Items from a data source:

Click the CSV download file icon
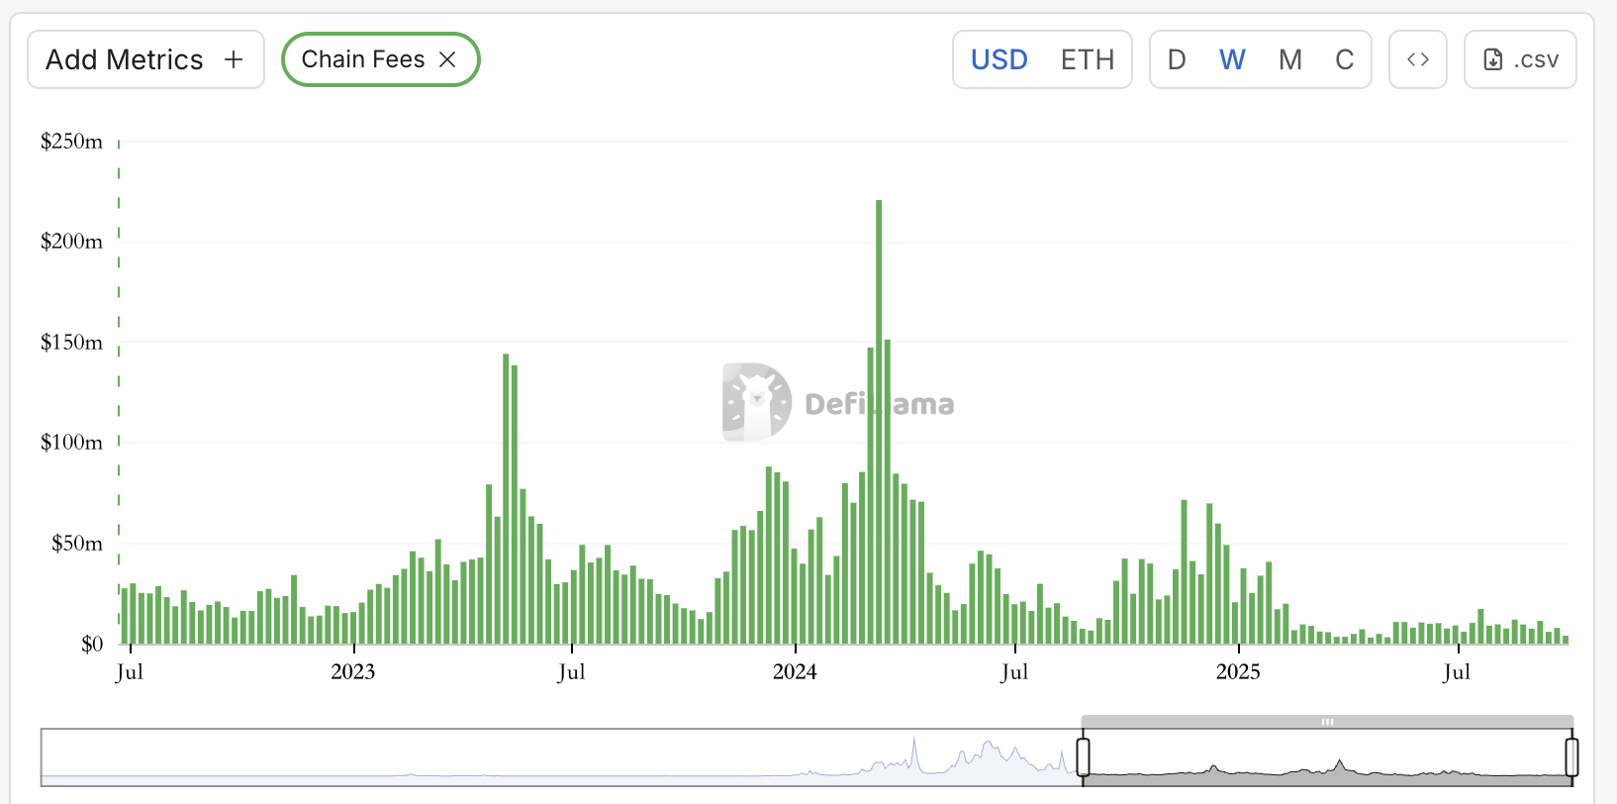This screenshot has height=804, width=1617. (x=1492, y=60)
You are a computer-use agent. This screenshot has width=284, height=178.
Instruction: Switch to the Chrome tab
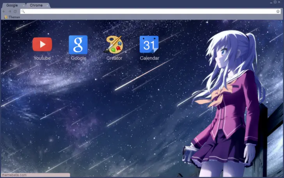[x=36, y=5]
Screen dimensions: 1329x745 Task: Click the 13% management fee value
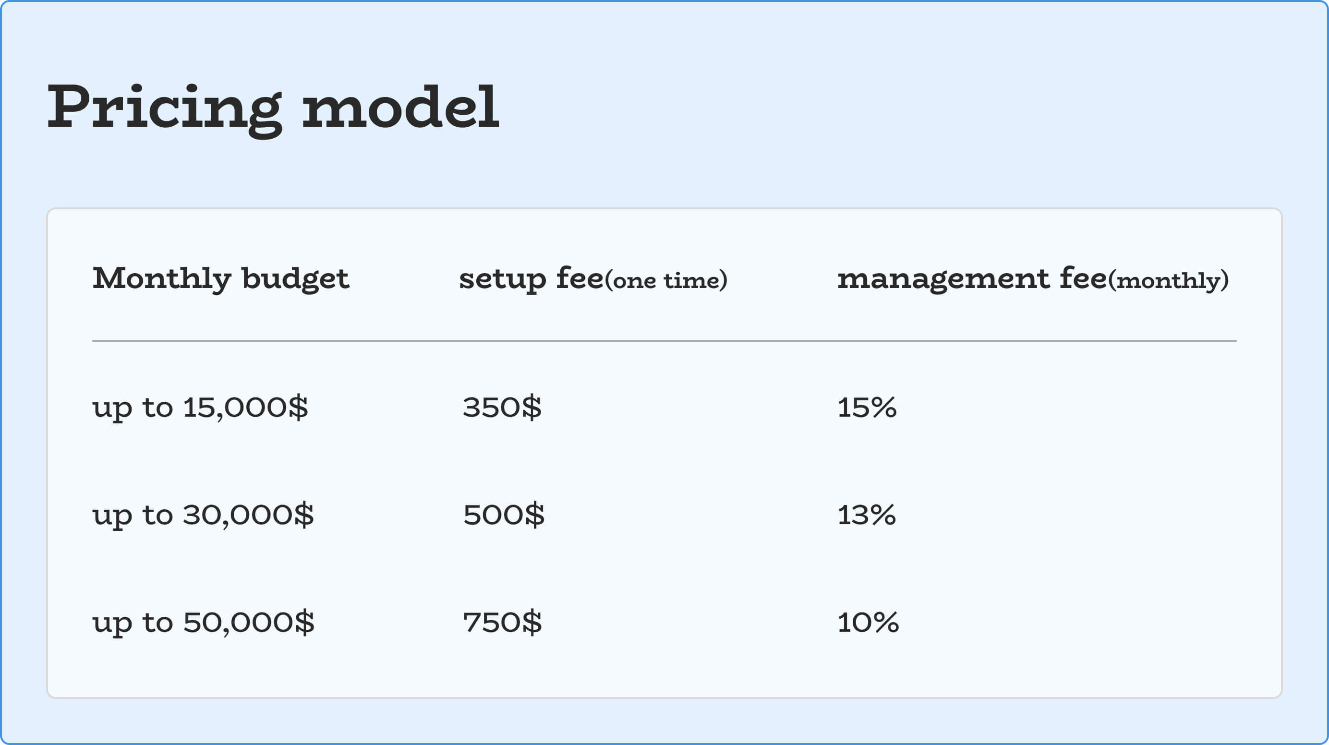(866, 514)
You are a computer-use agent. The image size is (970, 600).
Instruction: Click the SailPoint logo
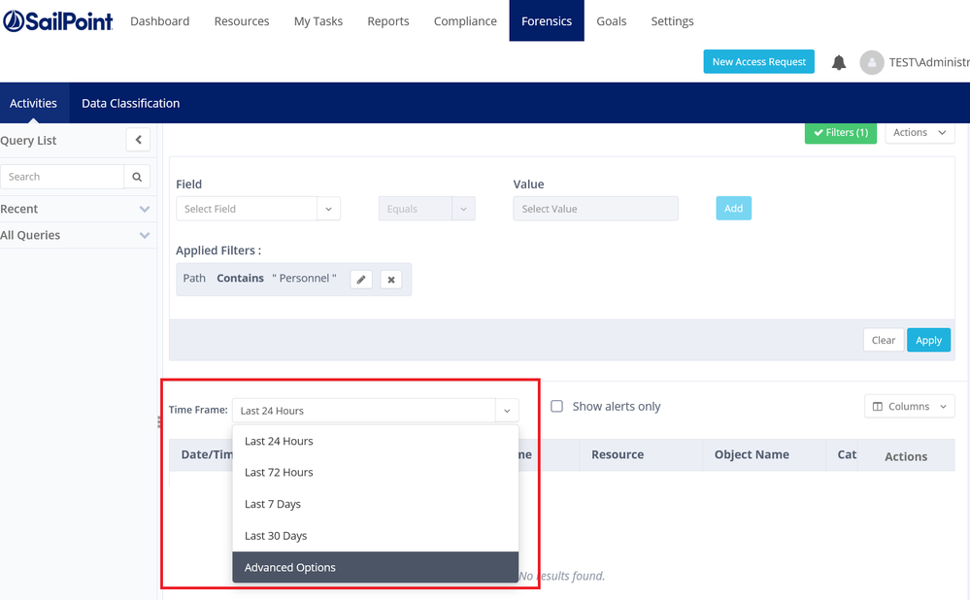coord(58,20)
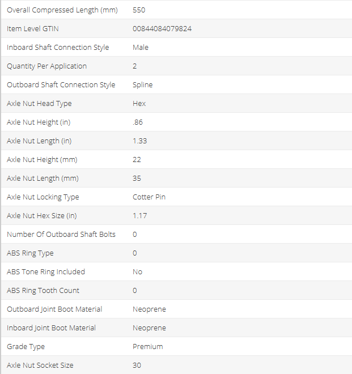Select the Male connection style value

click(141, 47)
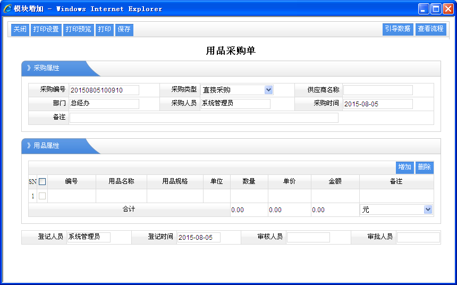Toggle the select-all checkbox in table header
Image resolution: width=457 pixels, height=285 pixels.
(x=43, y=182)
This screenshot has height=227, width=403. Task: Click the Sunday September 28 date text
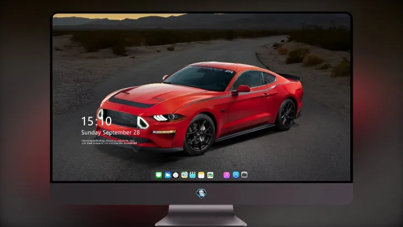[111, 132]
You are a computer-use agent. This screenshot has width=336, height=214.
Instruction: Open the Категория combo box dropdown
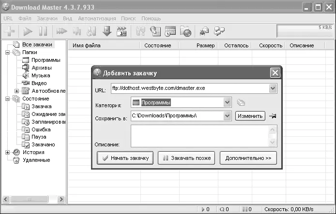click(x=227, y=102)
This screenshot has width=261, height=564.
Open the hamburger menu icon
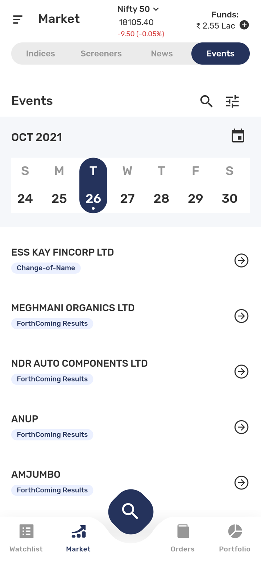[x=18, y=20]
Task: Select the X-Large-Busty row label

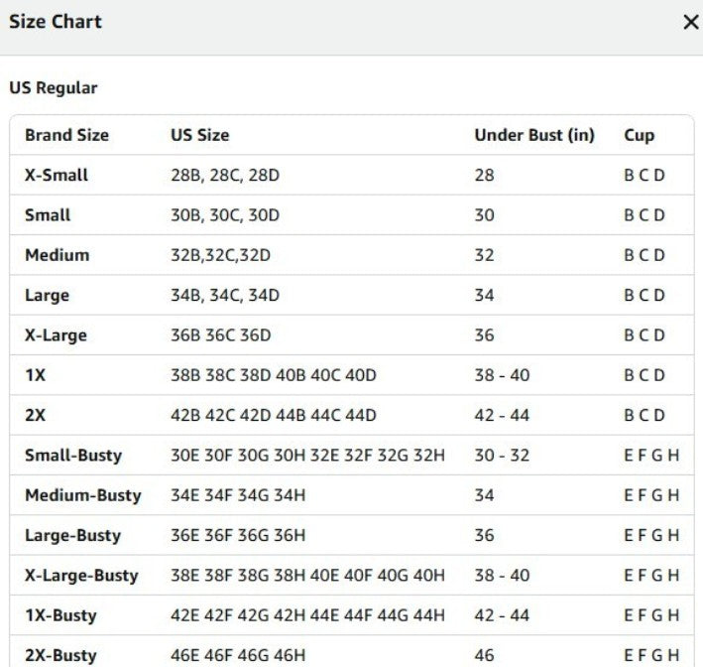Action: coord(81,576)
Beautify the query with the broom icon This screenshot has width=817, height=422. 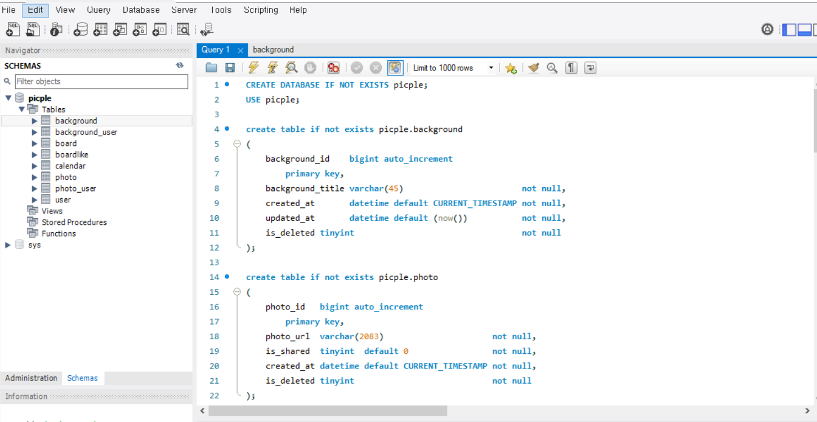pyautogui.click(x=533, y=68)
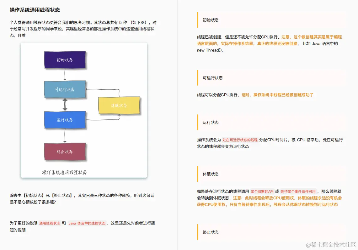The width and height of the screenshot is (358, 250).
Task: Select the 运行状态 blue diagram box
Action: click(x=65, y=120)
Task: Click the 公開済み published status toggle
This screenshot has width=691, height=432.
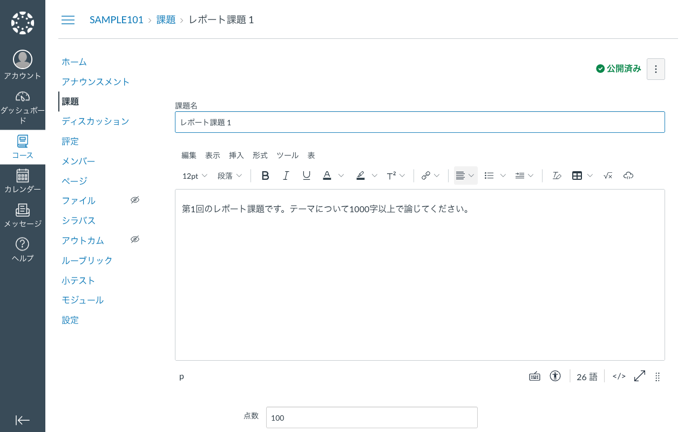Action: (x=618, y=69)

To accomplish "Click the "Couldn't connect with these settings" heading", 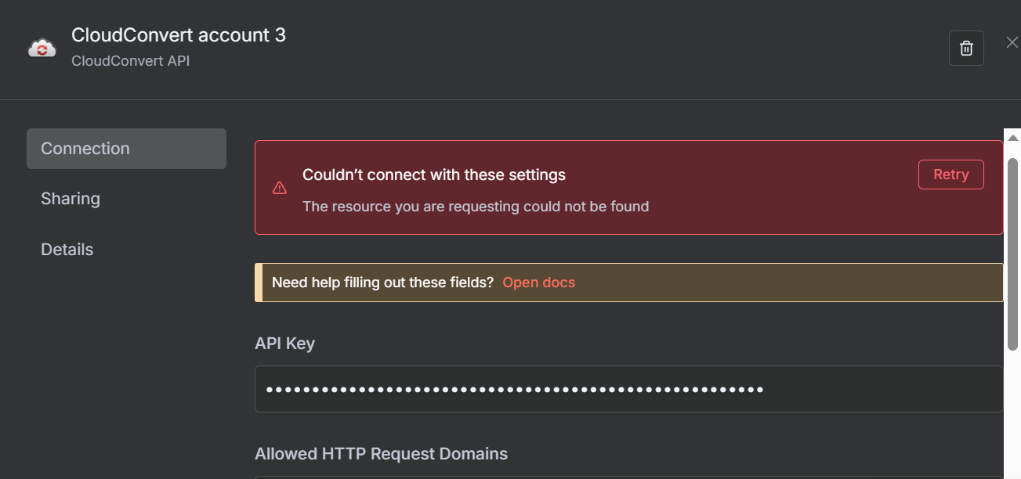I will 434,175.
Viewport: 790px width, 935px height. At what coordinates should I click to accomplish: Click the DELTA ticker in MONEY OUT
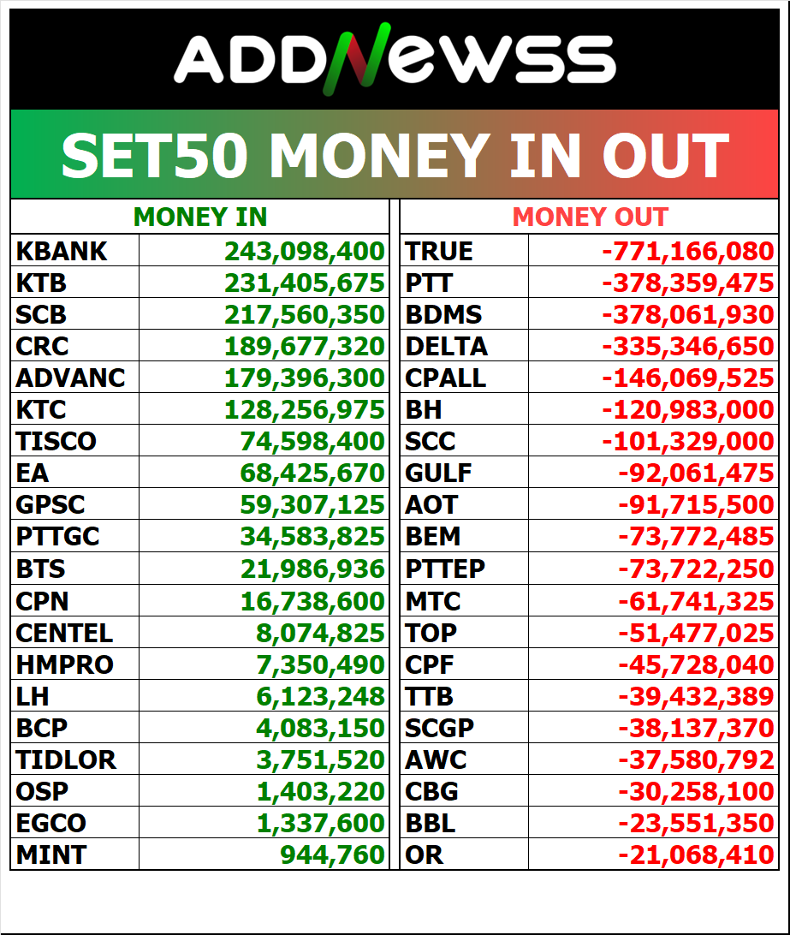point(446,346)

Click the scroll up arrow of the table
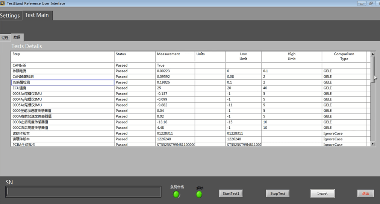point(373,54)
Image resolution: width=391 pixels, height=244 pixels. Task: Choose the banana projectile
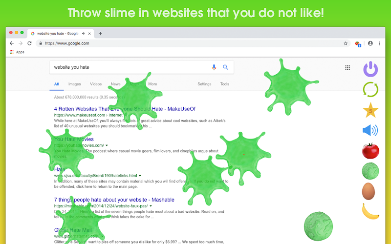pos(370,211)
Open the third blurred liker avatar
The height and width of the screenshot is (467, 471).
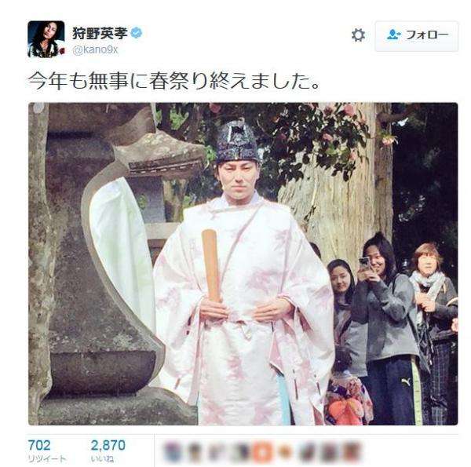(x=217, y=452)
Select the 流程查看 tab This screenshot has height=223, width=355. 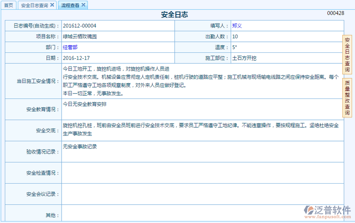(x=70, y=6)
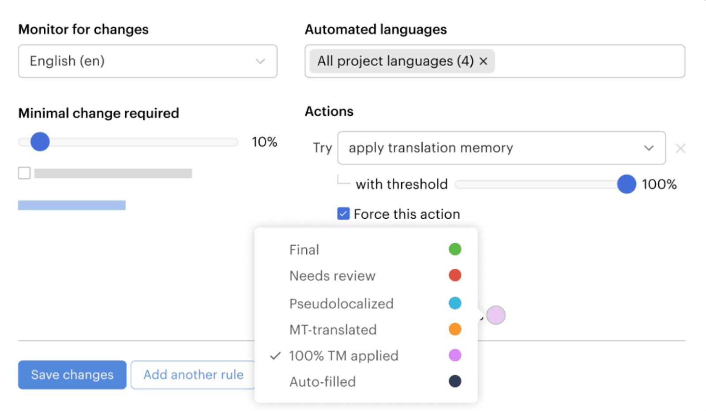The image size is (706, 411).
Task: Click the dark Auto-filled status dot
Action: click(454, 381)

(Exercise prompt)
Work out how many lines of the data include the word "computer". Then write only that number.

(Completed exercise)
3